2022 BetVictor Scottish Open

Tournament information
- Dates: 28 November – 4 December 2022
- Venue: Meadowbank Sports Centre
- City: Edinburgh
- Country: Scotland
- Organisation: World Snooker Tour
- Format: Ranking event
- Total prize fund: £427,000
- Winner's share: £80,000
- Highest break: Judd Trump (ENG) (147)

Final
- Champion: Gary Wilson (ENG)
- Runner-up: Joe O'Connor (ENG)
- Score: 9–2

= 2022 Scottish Open (snooker) =

The 2022 Scottish Open (officially the 2022 BetVictor Scottish Open) was a professional snooker tournament that took place from 28 November to 4 December 2022 at Meadowbank Sports Centre in Edinburgh, Scotland, the first time since the 2003 event that the tournament was staged in that city. It was the sixth ranking event of the 2022–23 season and the second tournament in the Home Nations Series, following the Northern Ireland Open and preceding the English Open and the Welsh Open. It was the third of eight tournaments in the season's European Series. Qualifiers were held from 4 to 9 October at the Chase Leisure Centre in Cannock, England, although matches involving the top 16 players in the world rankings were held over and played at the main venue. Sponsored by BetVictor, the tournament was broadcast by Eurosport in the UK and Europe. The winner received £80,000 from a total prize fund of £427,000.

Luca Brecel was the defending champion, having defeated John Higgins 9–5 in the 2021 final. However, Brecel lost 3–4 to Fraser Patrick in the first round. World number 32 Gary Wilson reached his third ranking final, having previously been runner-up at the 2015 China Open and the 2021 British Open, while world number 55 Joe O'Connor reached a ranking final for the first time. Wilson won the last six frames of the final to clinch a 9–2 victory over O'Connor and capture the first ranking title of his career.

************

SHORT PROBLEM A: Translate this sentence from the Scottish Open text into Spanish: "Luca Brecel was the defending champion, having defeated John Higgins 9–5 in the 2021 final."
SHORT PROBLEM B: Pick up the Scottish Open text after its last sentence and keep writing.
The data after this point has no connection to the Scottish Open text.

************

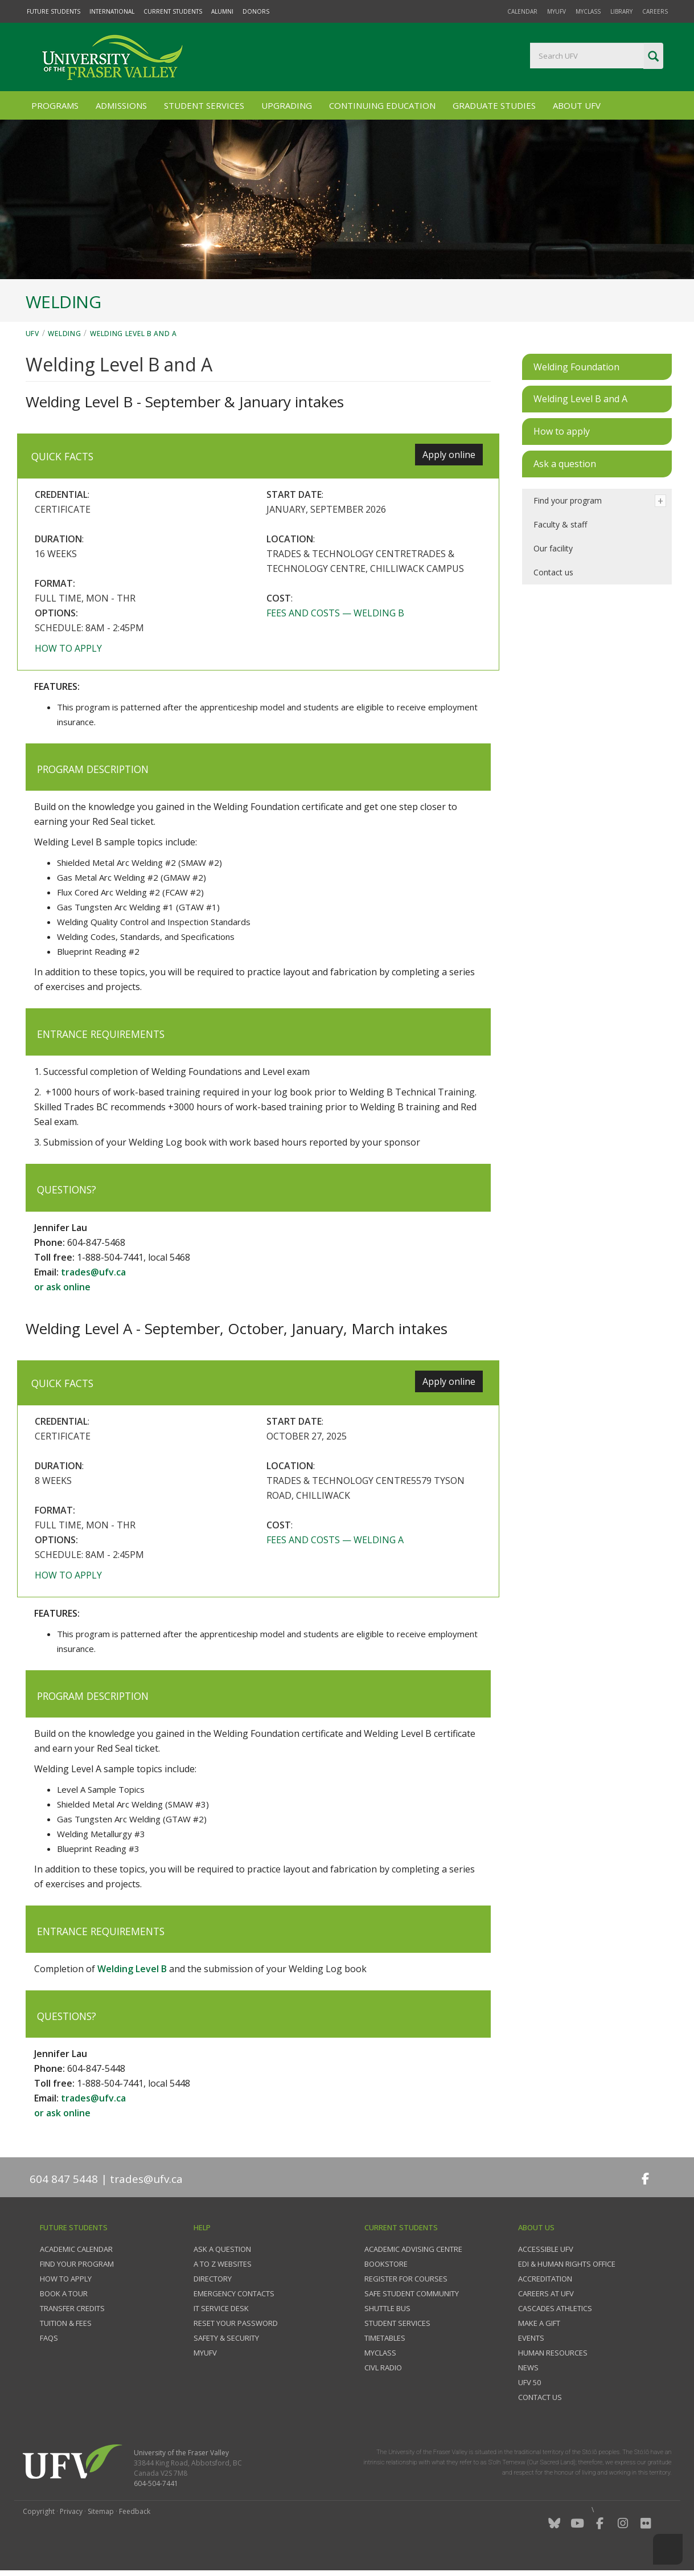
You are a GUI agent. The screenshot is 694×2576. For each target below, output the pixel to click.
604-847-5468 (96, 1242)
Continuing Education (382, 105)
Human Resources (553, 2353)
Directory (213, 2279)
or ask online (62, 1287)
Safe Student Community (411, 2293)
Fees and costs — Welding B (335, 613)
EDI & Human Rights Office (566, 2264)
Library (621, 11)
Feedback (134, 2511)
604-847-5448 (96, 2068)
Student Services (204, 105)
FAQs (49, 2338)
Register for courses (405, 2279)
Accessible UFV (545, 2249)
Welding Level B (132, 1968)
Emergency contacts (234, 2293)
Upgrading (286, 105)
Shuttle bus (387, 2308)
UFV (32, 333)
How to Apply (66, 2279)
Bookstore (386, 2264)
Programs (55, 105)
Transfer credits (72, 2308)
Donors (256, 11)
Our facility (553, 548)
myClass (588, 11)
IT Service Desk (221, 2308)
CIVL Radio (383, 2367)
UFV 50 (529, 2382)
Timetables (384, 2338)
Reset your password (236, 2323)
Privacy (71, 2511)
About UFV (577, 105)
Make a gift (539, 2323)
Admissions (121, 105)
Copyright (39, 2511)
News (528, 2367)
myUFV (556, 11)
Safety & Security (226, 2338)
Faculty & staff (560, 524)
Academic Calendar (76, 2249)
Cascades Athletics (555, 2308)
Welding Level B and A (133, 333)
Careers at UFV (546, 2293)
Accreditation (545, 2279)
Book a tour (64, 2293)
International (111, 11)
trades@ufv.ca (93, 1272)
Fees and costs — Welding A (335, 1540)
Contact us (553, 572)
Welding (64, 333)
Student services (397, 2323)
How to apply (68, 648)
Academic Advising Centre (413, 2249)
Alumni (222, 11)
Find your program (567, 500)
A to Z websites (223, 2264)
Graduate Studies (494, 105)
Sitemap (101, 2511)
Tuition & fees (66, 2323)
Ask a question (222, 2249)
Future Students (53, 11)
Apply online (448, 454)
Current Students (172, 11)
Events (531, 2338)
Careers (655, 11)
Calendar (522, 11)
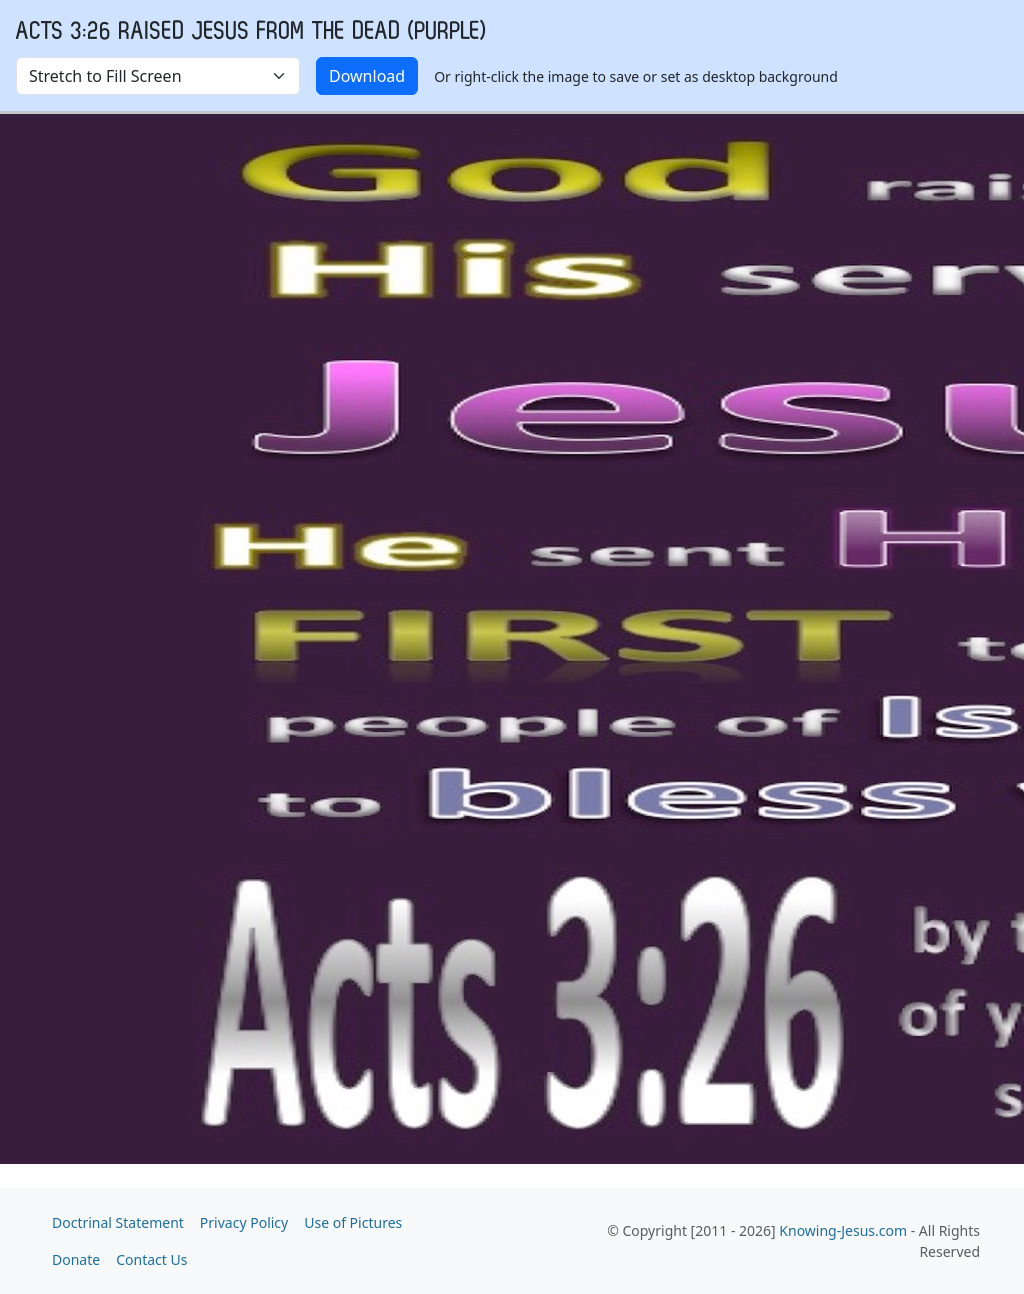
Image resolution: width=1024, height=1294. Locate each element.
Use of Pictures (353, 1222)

************

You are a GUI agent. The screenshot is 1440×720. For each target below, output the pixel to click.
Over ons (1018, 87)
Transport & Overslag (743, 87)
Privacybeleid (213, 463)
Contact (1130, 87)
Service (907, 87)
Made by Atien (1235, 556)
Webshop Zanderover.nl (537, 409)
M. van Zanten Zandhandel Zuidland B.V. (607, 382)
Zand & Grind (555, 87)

************

TASK ANSWER A: Luca Brecel era el campeón defensor, tras haber derrotado a John Higgins por 9–5 en la final de 2021.

TASK ANSWER B:
Judd Trump compiled the highest break of the tournament, making the eighth maximum break of his career in his second-round match against Mitchell Mann. In doing so, Trump became only the second player, after Shaun Murphy, to make three maximums in a calendar year, having previously achieved 147s at the 2022 Turkish Masters and the 2022 Champion of Champions.

During his first-round match against Bai Langning, world number one Ronnie O'Sullivan was believed to have set a new record for the fastest televised century break, with the time initially given as three minutes and 24 seconds. However, after reviewing the footage, tour officials added ten seconds to the time of O'Sullivan's break, putting it three seconds outside the record of three minutes and 31 seconds set by Tony Drago at the 1996 UK Championship.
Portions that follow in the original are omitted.